Exercise description:
Pull out every line below that contains the word "coordinates". Case counts, so copy only lines where it appears with the same capitalization.

[Start Input]

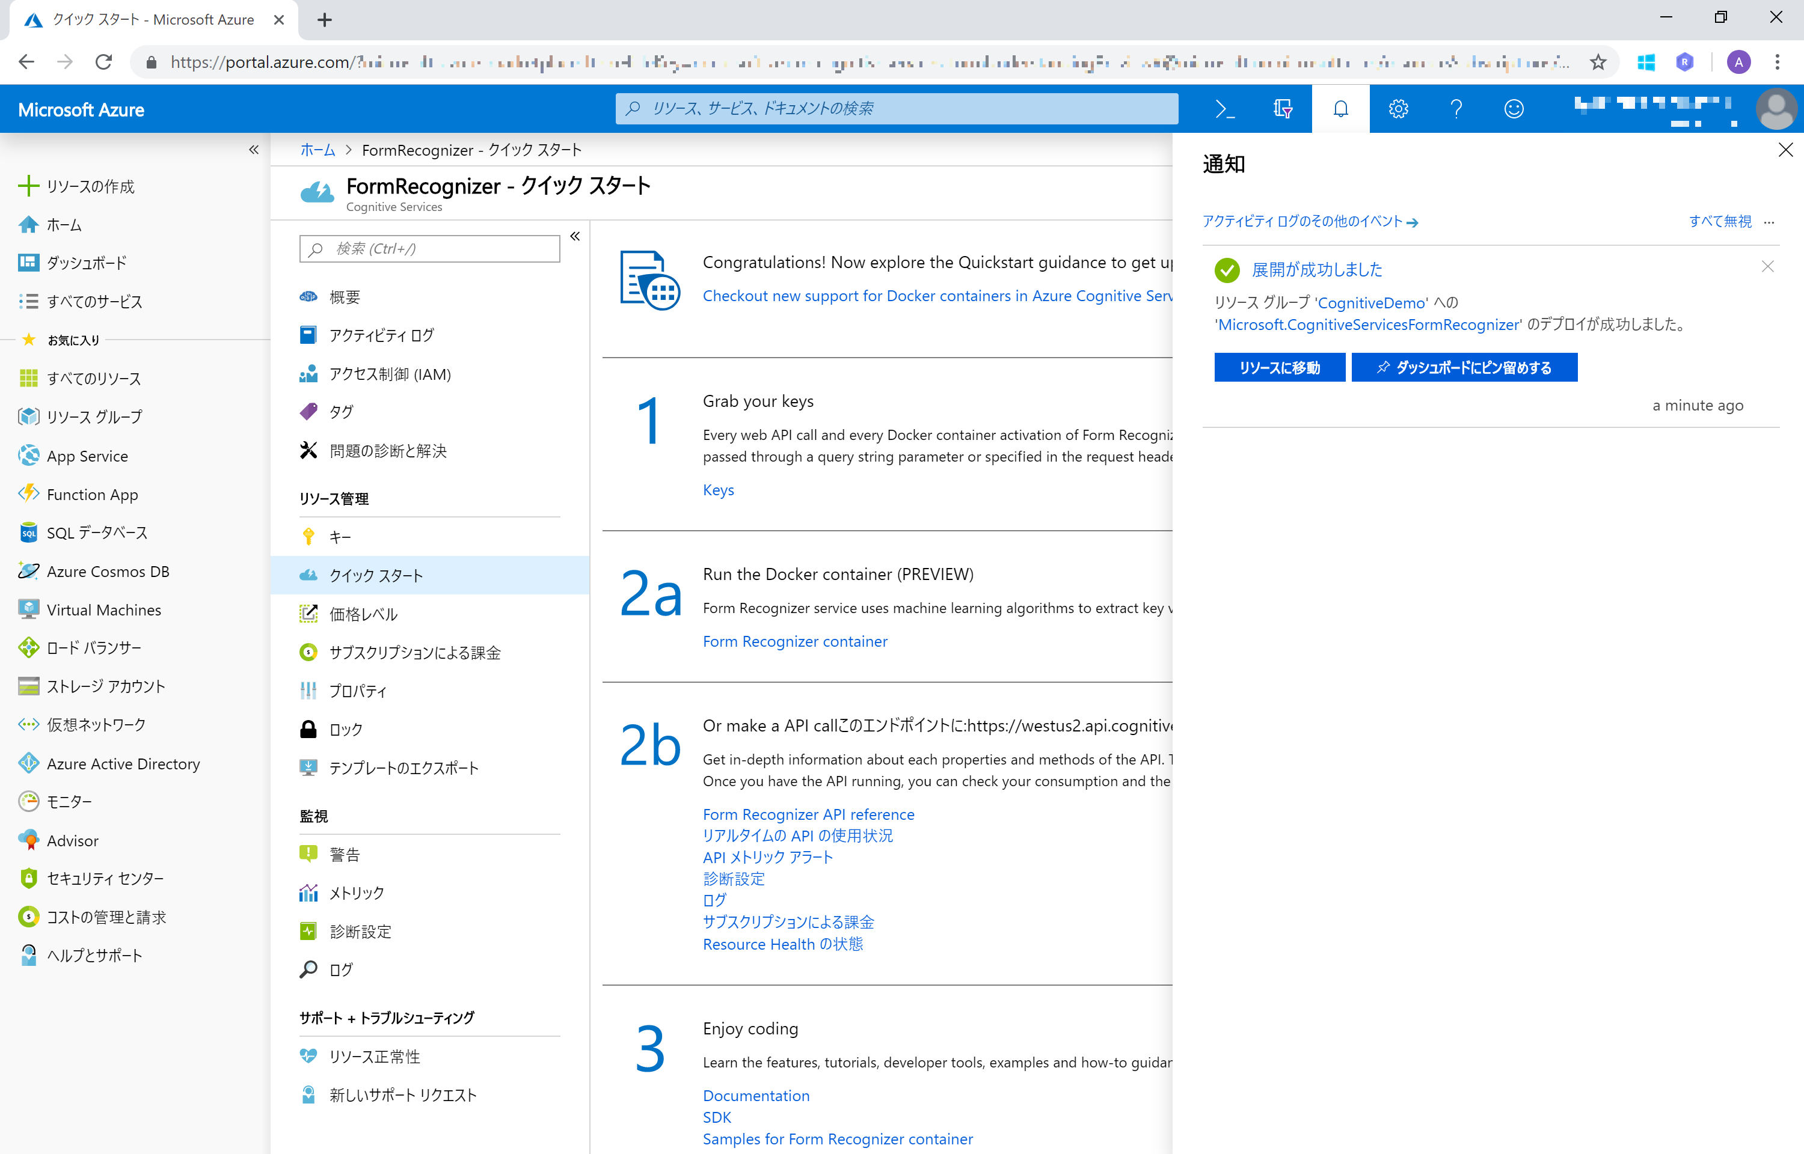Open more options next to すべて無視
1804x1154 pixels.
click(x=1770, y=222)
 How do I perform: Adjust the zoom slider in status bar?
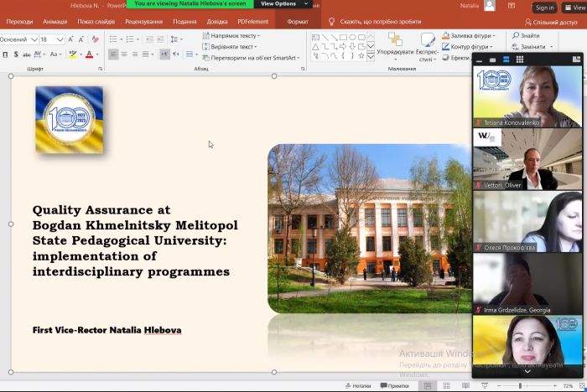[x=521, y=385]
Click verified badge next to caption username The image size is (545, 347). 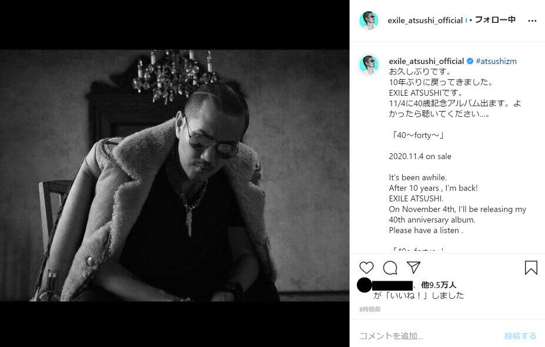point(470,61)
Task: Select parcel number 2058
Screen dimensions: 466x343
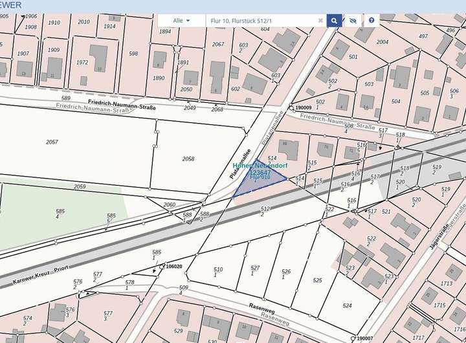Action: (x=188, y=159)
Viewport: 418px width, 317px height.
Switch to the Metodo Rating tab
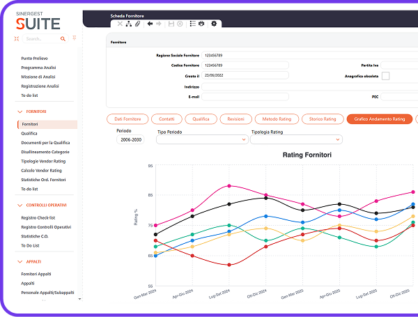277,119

[End Input]
[Start Input]

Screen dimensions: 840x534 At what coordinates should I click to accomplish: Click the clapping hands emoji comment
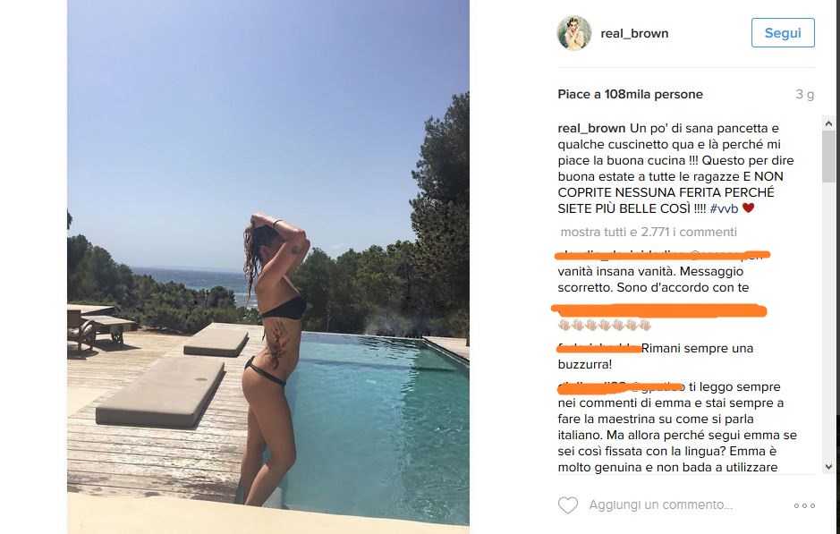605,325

[End Input]
[Start Input]

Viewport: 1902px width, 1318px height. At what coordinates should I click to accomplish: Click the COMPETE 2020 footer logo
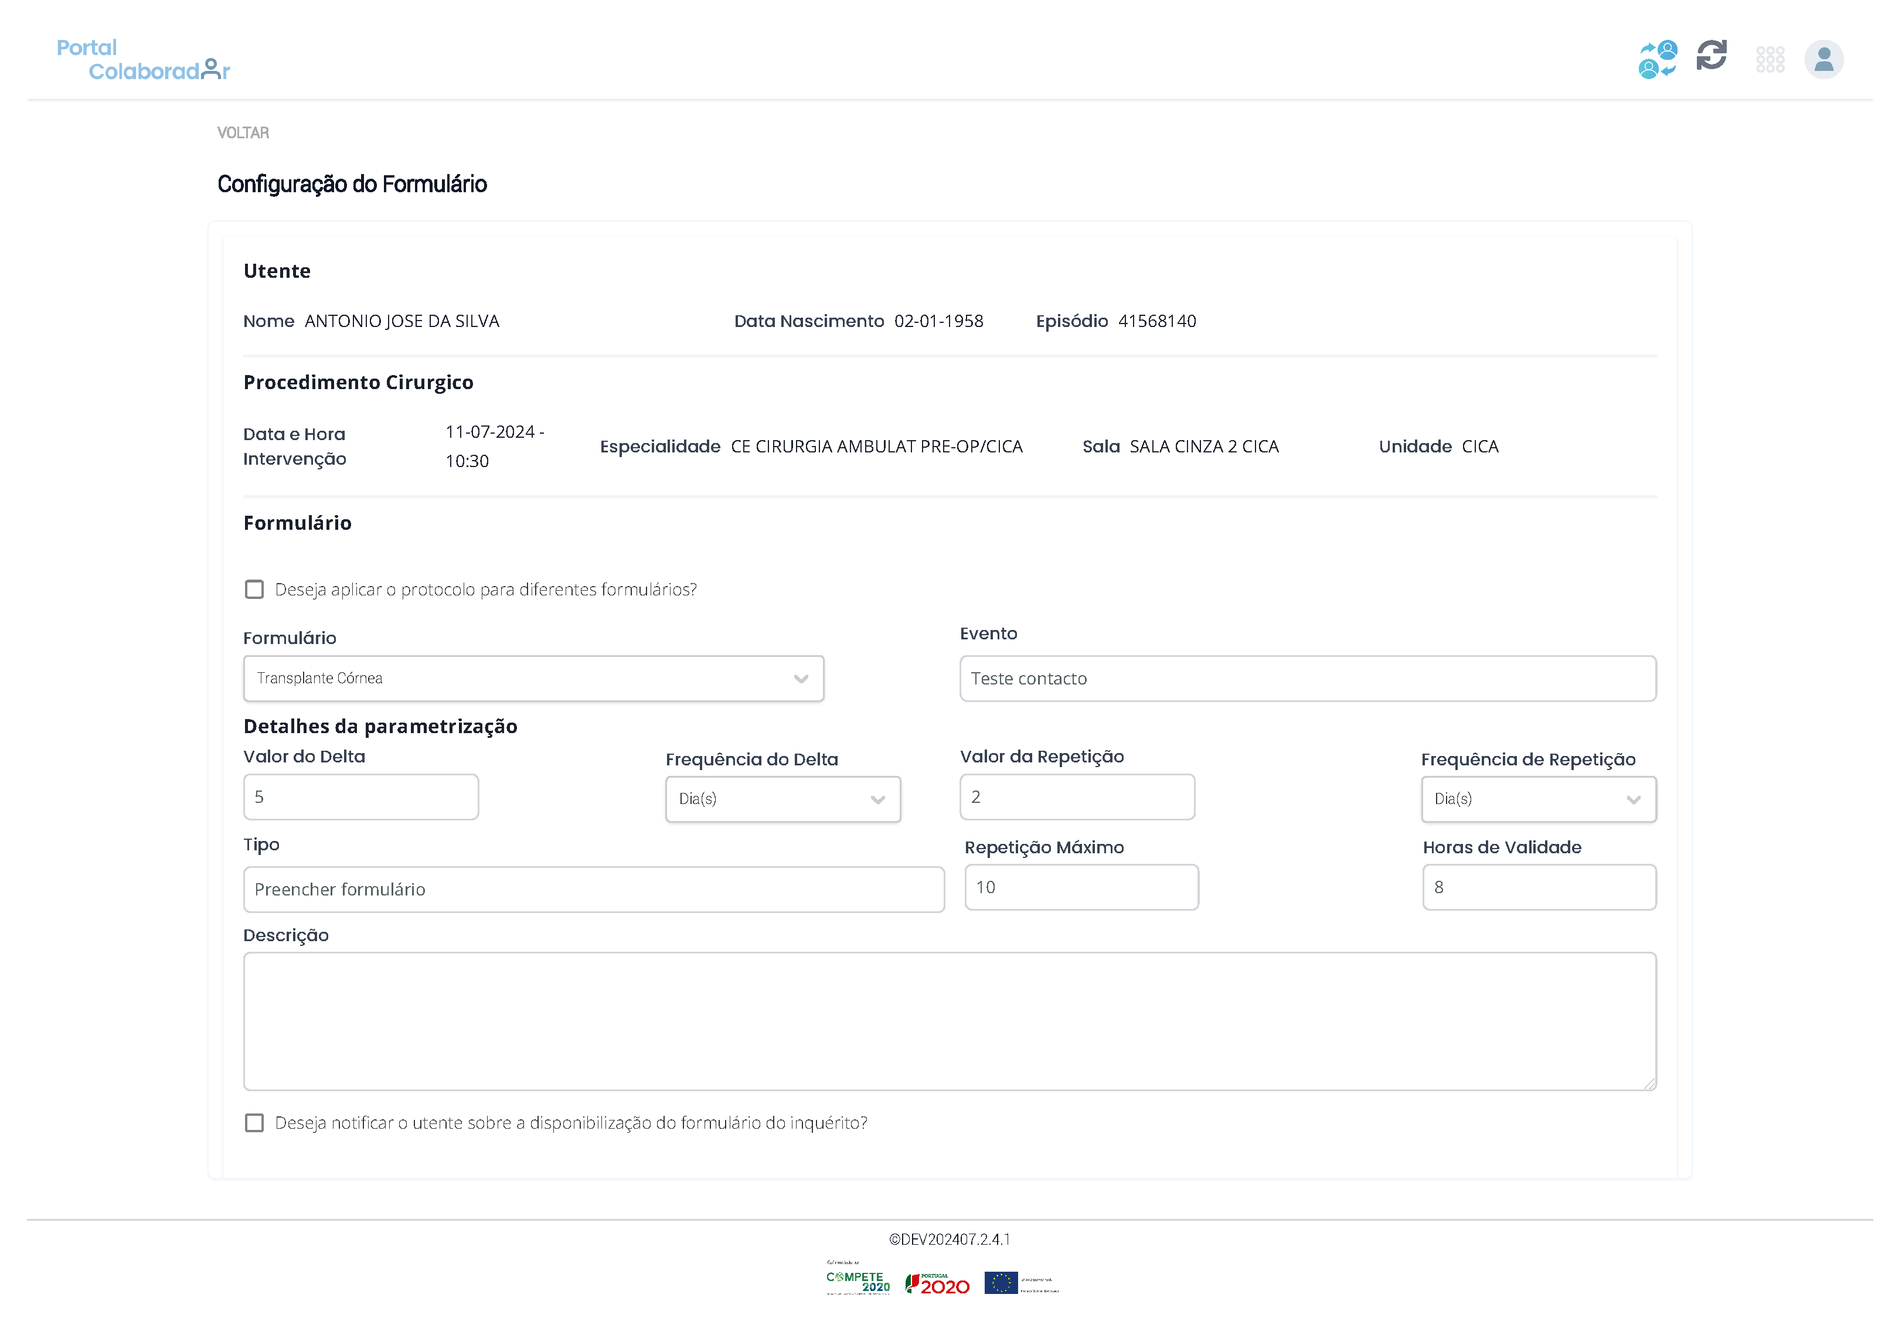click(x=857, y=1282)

[End Input]

Output of the task:
Screen dimensions: 840x534 At what coordinates should I click to accomplish: Click the clapping hands emoji comment
Viewport: 1902px width, 1318px height. At what coordinates should I click to accomplish: Click the COMPETE 2020 footer logo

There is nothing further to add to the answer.